SOURCE DATA START

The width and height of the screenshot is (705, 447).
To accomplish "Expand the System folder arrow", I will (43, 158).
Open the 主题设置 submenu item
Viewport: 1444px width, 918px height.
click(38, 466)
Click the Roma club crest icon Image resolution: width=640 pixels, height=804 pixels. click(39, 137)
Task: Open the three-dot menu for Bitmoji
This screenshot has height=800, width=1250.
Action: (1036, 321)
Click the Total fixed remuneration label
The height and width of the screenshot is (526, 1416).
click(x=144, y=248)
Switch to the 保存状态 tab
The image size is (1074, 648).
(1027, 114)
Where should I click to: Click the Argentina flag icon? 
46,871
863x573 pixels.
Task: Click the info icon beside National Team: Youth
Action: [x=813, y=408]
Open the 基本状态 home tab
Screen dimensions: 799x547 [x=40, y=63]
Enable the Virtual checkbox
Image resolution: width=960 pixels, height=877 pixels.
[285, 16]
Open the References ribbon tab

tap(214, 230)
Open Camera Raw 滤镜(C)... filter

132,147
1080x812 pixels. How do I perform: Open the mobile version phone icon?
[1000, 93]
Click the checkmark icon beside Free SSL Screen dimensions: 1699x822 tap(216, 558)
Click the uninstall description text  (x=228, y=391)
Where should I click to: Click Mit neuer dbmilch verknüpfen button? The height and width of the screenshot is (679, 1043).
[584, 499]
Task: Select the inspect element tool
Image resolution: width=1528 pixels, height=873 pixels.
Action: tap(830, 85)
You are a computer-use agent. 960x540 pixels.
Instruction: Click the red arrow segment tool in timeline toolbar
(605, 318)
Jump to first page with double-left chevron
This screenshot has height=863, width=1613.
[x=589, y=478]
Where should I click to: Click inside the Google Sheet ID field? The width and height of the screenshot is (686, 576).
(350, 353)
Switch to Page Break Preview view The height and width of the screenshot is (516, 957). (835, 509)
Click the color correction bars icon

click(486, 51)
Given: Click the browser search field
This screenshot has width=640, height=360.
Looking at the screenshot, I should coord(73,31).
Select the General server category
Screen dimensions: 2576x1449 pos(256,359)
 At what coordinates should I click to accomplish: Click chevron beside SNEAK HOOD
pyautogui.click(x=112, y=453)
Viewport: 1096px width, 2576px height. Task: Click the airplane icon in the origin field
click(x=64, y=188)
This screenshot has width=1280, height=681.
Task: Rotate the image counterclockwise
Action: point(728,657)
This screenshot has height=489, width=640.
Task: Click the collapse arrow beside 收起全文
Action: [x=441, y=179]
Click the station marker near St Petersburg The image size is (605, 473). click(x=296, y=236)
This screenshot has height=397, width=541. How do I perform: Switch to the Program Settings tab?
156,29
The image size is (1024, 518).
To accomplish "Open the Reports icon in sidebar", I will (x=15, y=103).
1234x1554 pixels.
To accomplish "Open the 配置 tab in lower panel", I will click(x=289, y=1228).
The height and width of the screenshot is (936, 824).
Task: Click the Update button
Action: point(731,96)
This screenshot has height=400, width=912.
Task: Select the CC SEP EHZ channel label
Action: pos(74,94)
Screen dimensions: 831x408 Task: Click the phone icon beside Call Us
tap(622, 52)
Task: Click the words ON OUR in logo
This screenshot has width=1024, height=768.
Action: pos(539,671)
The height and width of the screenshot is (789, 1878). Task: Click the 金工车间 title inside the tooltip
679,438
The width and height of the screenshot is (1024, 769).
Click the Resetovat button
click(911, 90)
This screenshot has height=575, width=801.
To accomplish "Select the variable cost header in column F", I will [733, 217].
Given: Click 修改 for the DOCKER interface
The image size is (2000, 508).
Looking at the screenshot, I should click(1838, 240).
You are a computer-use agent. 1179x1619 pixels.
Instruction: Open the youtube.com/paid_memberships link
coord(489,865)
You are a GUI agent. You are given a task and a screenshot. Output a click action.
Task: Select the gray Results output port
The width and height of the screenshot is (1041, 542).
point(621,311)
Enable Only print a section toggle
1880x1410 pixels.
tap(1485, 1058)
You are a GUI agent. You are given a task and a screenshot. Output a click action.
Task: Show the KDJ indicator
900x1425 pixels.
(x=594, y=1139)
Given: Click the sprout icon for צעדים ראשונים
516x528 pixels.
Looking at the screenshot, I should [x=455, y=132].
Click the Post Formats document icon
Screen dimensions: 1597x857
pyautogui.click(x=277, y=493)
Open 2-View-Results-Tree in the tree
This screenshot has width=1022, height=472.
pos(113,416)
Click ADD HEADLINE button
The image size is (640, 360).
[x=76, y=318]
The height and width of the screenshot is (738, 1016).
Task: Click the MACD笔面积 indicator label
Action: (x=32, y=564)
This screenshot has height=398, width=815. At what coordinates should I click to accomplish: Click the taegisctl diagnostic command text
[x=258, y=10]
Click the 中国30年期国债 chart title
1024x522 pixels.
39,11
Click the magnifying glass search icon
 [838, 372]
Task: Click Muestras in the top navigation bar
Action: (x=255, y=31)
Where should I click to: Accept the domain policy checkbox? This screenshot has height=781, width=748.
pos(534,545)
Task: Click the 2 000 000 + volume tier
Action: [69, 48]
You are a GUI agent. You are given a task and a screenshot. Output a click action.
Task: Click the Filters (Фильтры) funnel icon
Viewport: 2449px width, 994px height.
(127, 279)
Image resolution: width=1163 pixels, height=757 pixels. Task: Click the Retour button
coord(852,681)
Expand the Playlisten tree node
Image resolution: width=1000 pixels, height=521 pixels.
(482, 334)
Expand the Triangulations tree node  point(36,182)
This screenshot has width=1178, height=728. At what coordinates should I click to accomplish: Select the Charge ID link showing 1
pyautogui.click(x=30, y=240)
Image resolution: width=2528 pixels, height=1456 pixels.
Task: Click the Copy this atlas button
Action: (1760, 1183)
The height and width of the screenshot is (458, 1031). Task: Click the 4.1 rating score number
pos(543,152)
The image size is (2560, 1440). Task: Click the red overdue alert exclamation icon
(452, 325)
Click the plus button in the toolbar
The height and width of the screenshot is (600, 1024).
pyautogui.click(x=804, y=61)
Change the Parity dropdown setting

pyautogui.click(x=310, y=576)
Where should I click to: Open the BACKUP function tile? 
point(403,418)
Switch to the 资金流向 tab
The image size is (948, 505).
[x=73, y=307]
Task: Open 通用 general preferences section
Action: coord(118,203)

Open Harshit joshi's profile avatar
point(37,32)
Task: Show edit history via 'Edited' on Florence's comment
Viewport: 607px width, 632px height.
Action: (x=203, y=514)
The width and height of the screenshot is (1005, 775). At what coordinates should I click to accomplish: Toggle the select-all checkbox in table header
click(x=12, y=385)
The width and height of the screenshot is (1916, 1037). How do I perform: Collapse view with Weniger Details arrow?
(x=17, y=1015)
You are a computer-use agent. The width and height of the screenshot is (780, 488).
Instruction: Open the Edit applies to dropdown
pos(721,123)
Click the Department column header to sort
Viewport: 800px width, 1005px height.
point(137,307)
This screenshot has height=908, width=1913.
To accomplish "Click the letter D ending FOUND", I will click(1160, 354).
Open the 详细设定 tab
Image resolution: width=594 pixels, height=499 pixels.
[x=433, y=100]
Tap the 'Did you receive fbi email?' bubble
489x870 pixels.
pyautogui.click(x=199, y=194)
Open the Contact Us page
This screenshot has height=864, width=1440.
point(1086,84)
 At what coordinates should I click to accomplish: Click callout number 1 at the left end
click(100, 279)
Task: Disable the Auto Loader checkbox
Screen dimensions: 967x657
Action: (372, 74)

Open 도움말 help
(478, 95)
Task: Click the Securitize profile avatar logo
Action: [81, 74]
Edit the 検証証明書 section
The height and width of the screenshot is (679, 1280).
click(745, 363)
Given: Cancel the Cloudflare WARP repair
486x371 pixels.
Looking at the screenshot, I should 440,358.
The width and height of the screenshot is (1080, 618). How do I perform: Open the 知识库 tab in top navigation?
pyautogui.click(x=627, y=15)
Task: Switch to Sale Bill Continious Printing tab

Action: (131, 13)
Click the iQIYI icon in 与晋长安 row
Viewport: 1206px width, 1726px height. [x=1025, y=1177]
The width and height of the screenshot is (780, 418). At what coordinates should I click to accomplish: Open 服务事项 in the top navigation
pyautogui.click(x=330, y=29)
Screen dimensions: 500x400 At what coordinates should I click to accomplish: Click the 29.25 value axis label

SOURCE DATA END

When you reach the line with "1080x812 pixels. How" in the records above, start writing out lines exactly, and stop once the line with "1234x1554 pixels." has been written; include nothing else.

SOLUTION TO THIS TASK:
1080x812 pixels. How do I perform: Open the mobile version phone icon?
[1000, 93]
Click the checkmark icon beside Free SSL Screen dimensions: 1699x822 tap(216, 558)
Click the uninstall description text  (x=228, y=391)
Where should I click to: Click Mit neuer dbmilch verknüpfen button? The height and width of the screenshot is (679, 1043).
[584, 499]
Task: Select the inspect element tool
Image resolution: width=1528 pixels, height=873 pixels.
Action: tap(830, 85)
You are a computer-use agent. 960x540 pixels.
Instruction: Click the red arrow segment tool in timeline toolbar
(605, 318)
Jump to first page with double-left chevron
This screenshot has height=863, width=1613.
[x=589, y=478]
Where should I click to: Click inside the Google Sheet ID field? The width and height of the screenshot is (686, 576).
(350, 353)
Switch to Page Break Preview view The height and width of the screenshot is (516, 957). (835, 509)
Click the color correction bars icon

click(486, 51)
Given: Click the browser search field
This screenshot has width=640, height=360.
Looking at the screenshot, I should coord(73,31).
Select the General server category
Screen dimensions: 2576x1449 pos(256,359)
 At what coordinates should I click to accomplish: Click chevron beside SNEAK HOOD
pyautogui.click(x=112, y=453)
Viewport: 1096px width, 2576px height. Task: Click the airplane icon in the origin field
click(x=64, y=188)
This screenshot has width=1280, height=681.
Task: Rotate the image counterclockwise
Action: point(728,657)
This screenshot has height=489, width=640.
Task: Click the collapse arrow beside 收起全文
Action: [x=441, y=179]
Click the station marker near St Petersburg The image size is (605, 473). click(x=296, y=236)
This screenshot has height=397, width=541. How do I perform: Switch to the Program Settings tab?
156,29
The image size is (1024, 518).
To accomplish "Open the Reports icon in sidebar", I will (x=15, y=103).
1234x1554 pixels.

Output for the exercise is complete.